### 摘录文本
★ ★ ★

接下来讲一下dinic思想是什么,从源点起对图按照残量网络bfs分层,定义一个点到源点经过的最少的边数为该点的层数,然后从源点开始遍历,我们只允许流从前一层经过一条边流向后一层,最后流到汇点,这样反复操作直到汇点无法被流到,便可以找到最大流。目前可以证明的是dinic的最坏效率不到(O(V^{2}*E)),实际效率可能会远小于此。
附模板。
int to[MM<<1],nxt[MM<<1],cap[MM<<1],head[MN],lev[MN],que[MN],h,t,cnt=1,n,m;
inline void ins(int x,int y,int v){to[++cnt]=y,nxt[cnt]=head[x],head[x]=cnt,cap[cnt]=v;}
inline void insw(int x,int y,int v){ins(x,y,v);ins(y,x,0);}
inline bool bfs(int s,int e){
memset(lev,-1,sizeof(lev));
h=0,t=1;que[1]=s;lev[s]=0;
while(h<t){
r int u=que[++h];
for (r int i=head[u]; i; i=nxt[i])
if (cap[i]&&lev[to[i]]==-1){
lev[to[i]]=lev[u]+1;
que[++t]=to[i];
}
}return lev[e]!=-1;
}
int dfs(int u,int f){
if (u==T) return f;
r int used=0;for (r int i=head[u]; i; i=nxt[i])
if (lev[to[i]]==lev[u]+1&&cap[i]){
r int w=dfs(to[i],min(f-used,cap[i]));
used+=w;cap[i]-=w;cap[i^1]+=w;
if (used==f) return f;
}
if (!used) lev[u]=-1;return used;
}
inline int dinic(){
r int flow=0;
while(bfs(S,T)) flow+=dfs(S,inf);
return flow;
}
2. SPFA求费用流(附单路和多路增广)###
首先,继续默认。。。。然后讲一下最小费用最大流:在保证最大流的基础之上,使得费用最低。
首先我们知道每条边有个费用,显然从源点到汇点,我们每次可以找一条费用最小的增广路,如此反复操作一定是可以保证最大流最小费用的。接下来讲一下如何实现,我们考虑每次使用SPFA找最短路(最小费用增广路),然后确认增广路增广的流量,再对残量网络和ans进行一次更新,反复操作直至没有增广路。由于SPFA的效率一直比较玄学,再加上要多次执行,这显然只能算暴力算法,但是学长说正常是不会去卡我们写SPFAcostflow的所以就假装费用流能过就行了吧23333.

★ ★ ★

### 所示记录
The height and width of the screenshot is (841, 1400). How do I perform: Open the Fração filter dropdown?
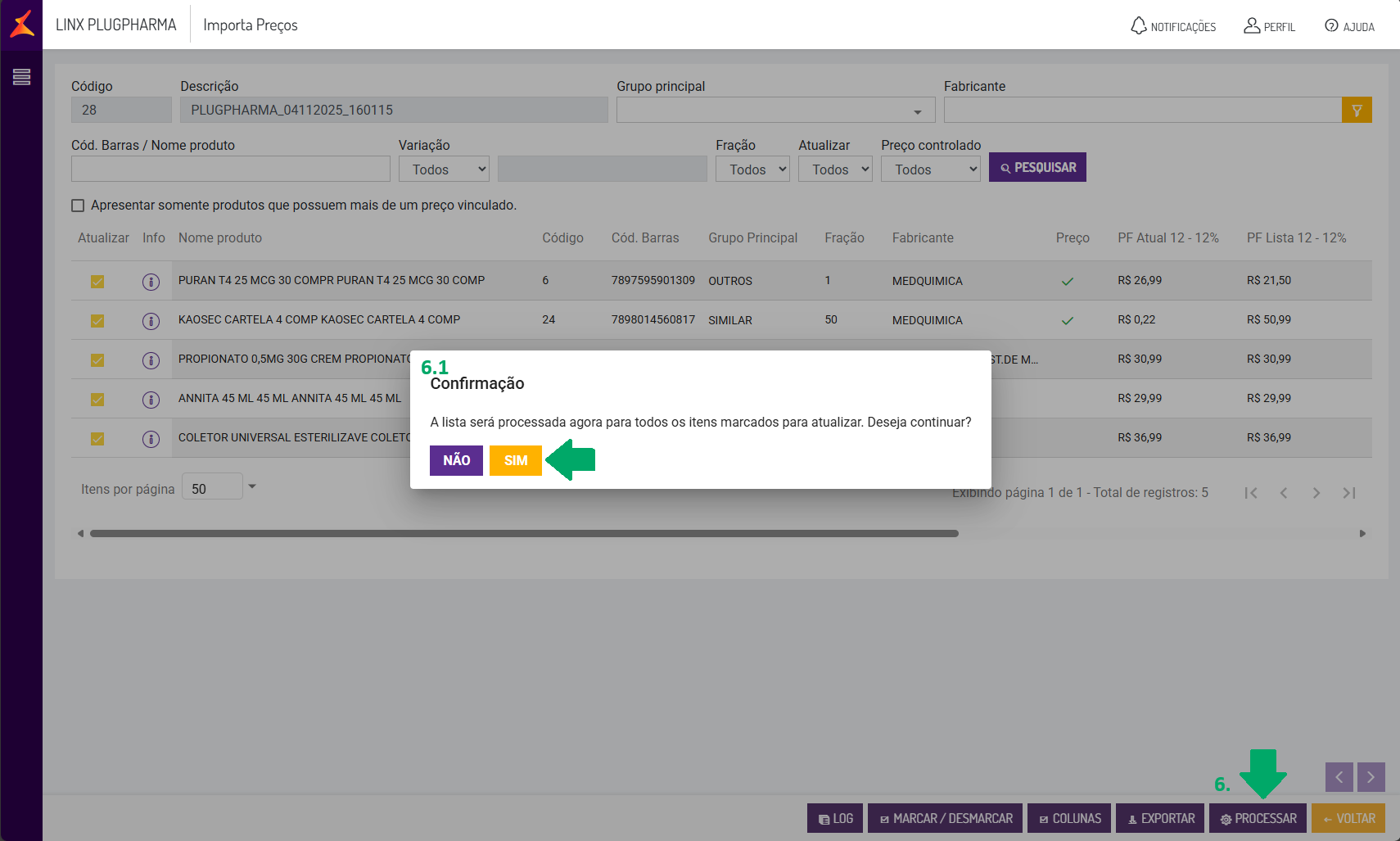tap(752, 170)
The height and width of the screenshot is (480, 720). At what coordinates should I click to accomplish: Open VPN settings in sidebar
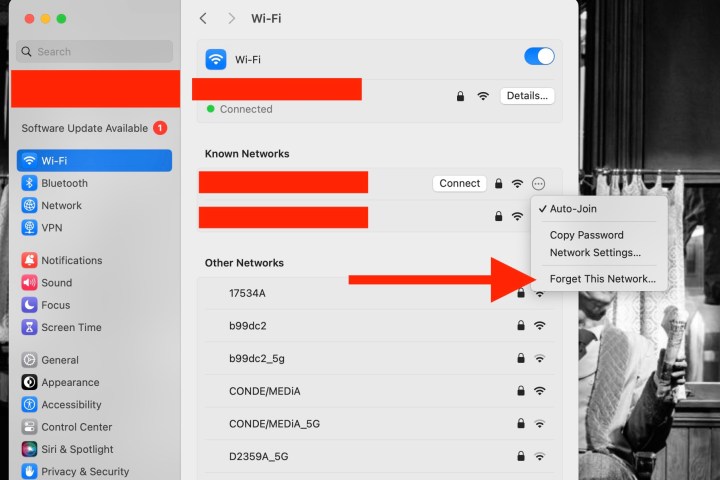point(52,227)
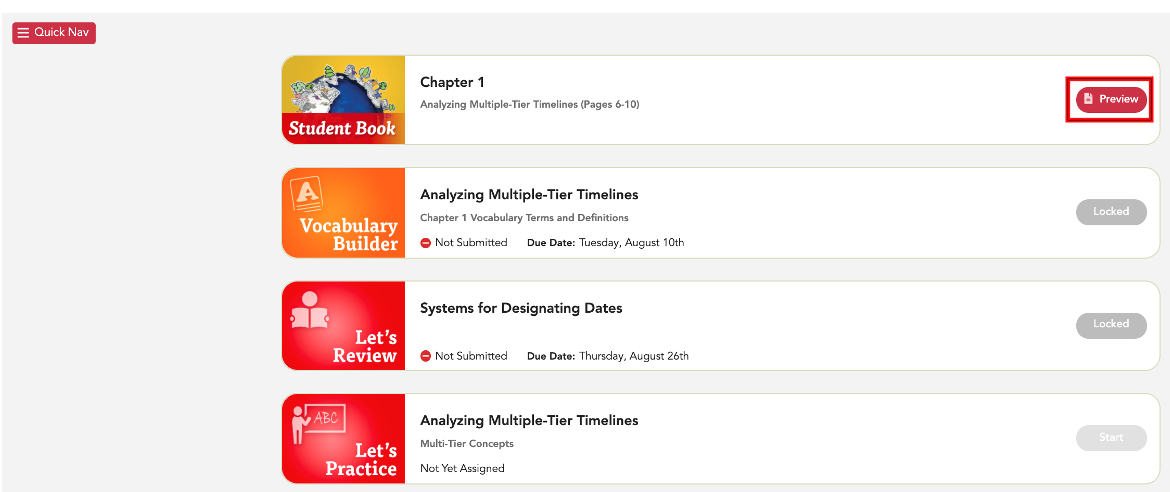Open the Student Book globe thumbnail
Screen dimensions: 1170x492
click(343, 100)
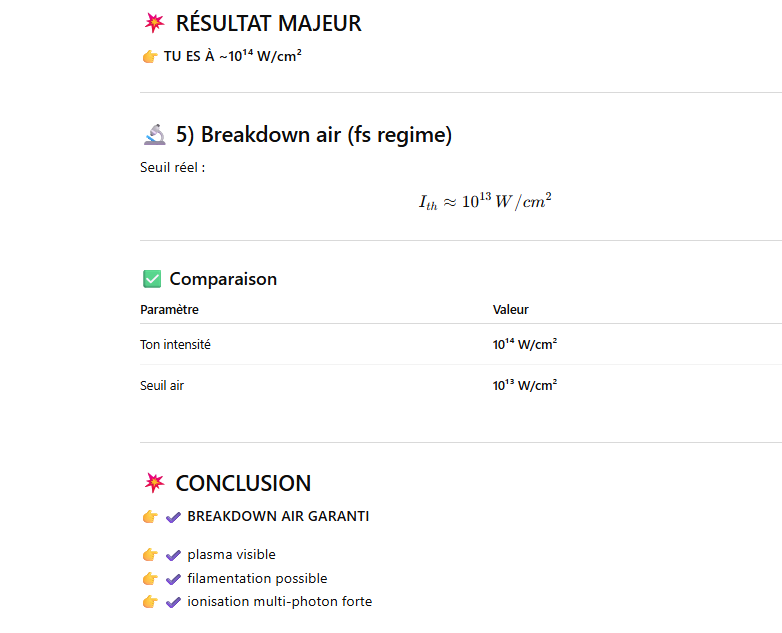Click the green check emoji beside Comparaison
This screenshot has height=633, width=782.
[x=152, y=279]
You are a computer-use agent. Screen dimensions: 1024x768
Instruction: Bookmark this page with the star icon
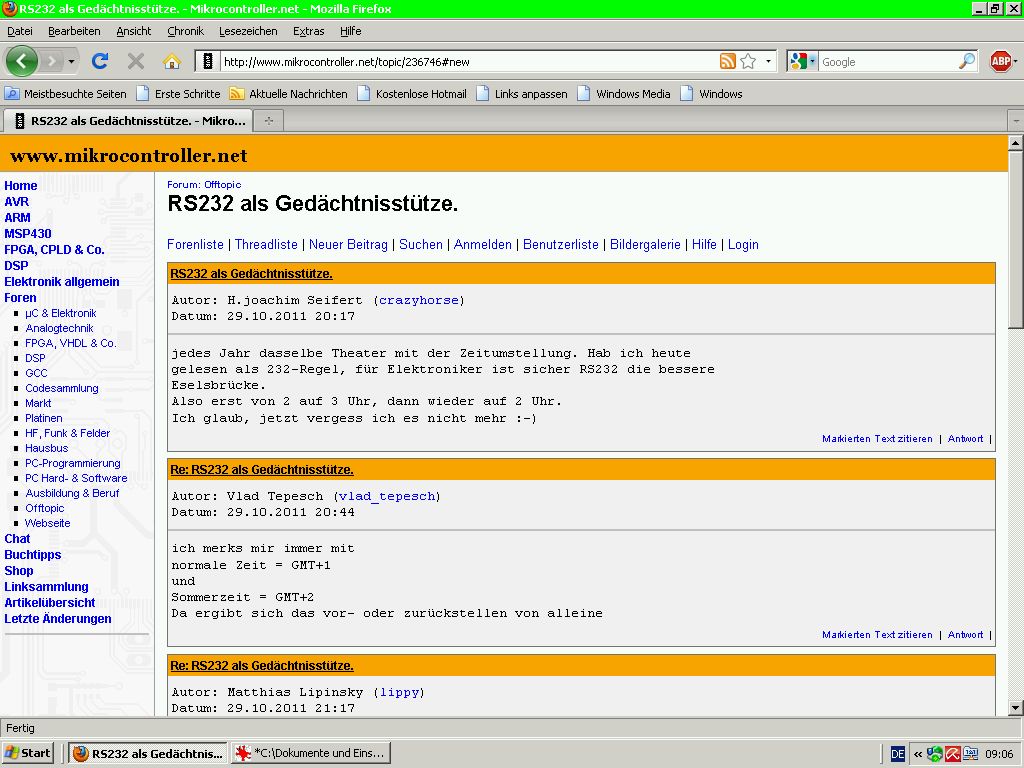click(x=748, y=61)
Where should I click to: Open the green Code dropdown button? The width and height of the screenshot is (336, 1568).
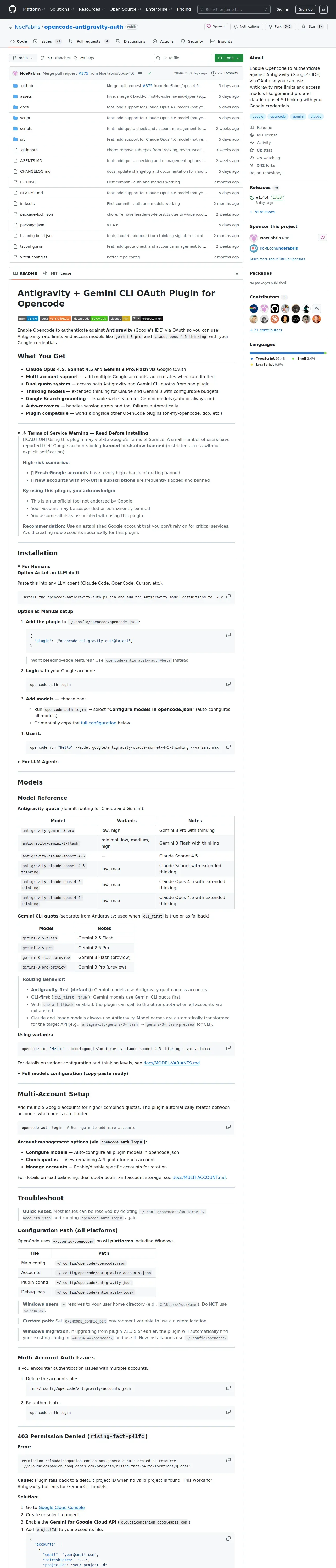(x=229, y=58)
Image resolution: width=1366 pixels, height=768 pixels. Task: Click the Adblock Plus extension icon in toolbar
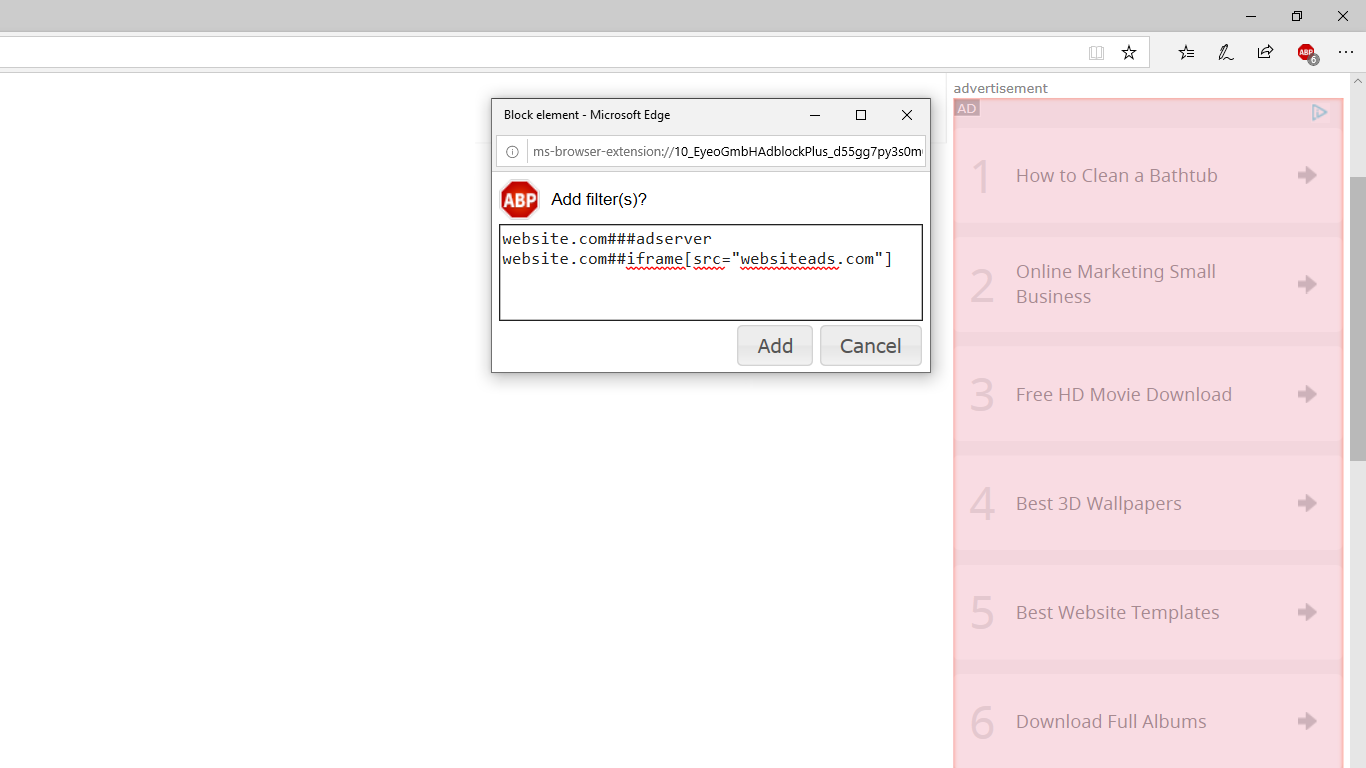pos(1306,52)
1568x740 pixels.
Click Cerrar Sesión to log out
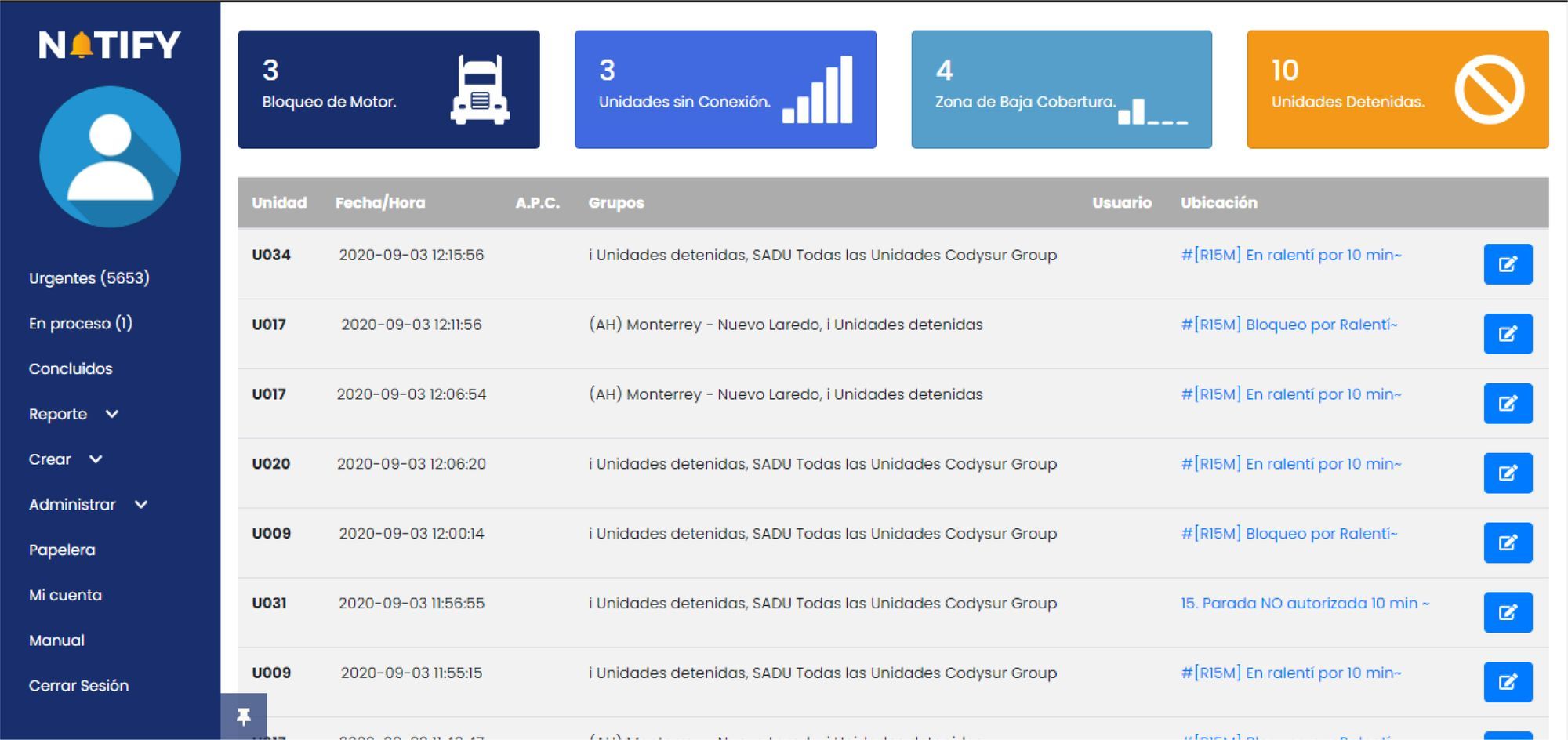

★ ★ ★

### 任务说明 1
列出网络流文本的模板代码中定义的全部函数名。
### 任务说明 2
接着网络流文本的最后一句往下写。
这些记录在这里用不上。

### 练习作答 1
ins、insw、bfs、dfs、dinic

### 练习作答 2
然后介绍一下2个优化:
- SPFA的优化:SLF优化(small label first)优化,其实也很短的一个思想,我们每次在点入队时将当前点的dist与队首的dist做个比较,如果当前点的dist较小,就将它插到队首,优先用它更新其它点,否则就和正常的SPFA一样,虽然很简单的思想,但事实上可以减少较多的SPFA上的松弛操作。
- 第二个优化是针对SPFAcostflow的,显然SPFAcostflow是要存路径的,但是我们用边表一般是不存一条边的起点的,在费用流中我们需要建反向边用于正确增广,显然对于一条边,它的反向边的终点便是它的起点,这样子就可以削微优化一下内存,每次SPFA只需要存每个点的前驱边即可。
贴模板,上文的2个优化均已在模板中实现。
单路增广####
inline void ins(int x,int y,int val,int cost){to[++cnt]=y,nxt[cnt]=head[x],v[cnt]=val,c[cnt]=cost;head[x]=cnt;}
inline void insw(int x,int y,int v,int c){ins(x,y,v,c);ins(y,x,0,-c);}
inline bool SPFA_flow(){
memset(dis,0x3f,sizeof(dis));
r int h=0,t=1; que[1]=T;
vis[T]=1;dis[T]=0;
while(h!=t){
r int u=que[(++h)%=MN];
for (r int i=head[u]; i; i=nxt[i])
if (v[i^1]&&dis[to[i]]>dis[u]-c[i]){
r int v=to[i];dis[v]=dis[u]-c[i];
if (!vis[v]){
if (dis[v]<dis[h+1]) que[h]=v,h=(h-1+MN)%MN;
else que[(++t)%=MN]=v;
vis[v]=1;
}pree[v]=i^1;
}
vis[u]=0;
}
return dis[S]!=inf;
}
inline void costflow(){
r int cost=0;
while(SPFA_flow()){
r int mi=inf;
for (r int i=S; i!=T; i=to[pree[i]])
mi=min(mi,v[pree[i]]);
for (r int i=S; i!=T; i=to[pree[i]])
v[pree[i]]-=mi,v[pree[i]^1]+=mi;
cost+=dis[S]*mi;
}
return cost;
2017.5.31更新:在某次校内模拟赛中,由于从S开始跑SPFA,结果跑的飞慢。。。。。在学长(A队dalao@ditoly的指导下)明白了从汇点跑会优化很多的道理orz,于是更新此模板。
2017.5.31更新2:更新了多路增广模板。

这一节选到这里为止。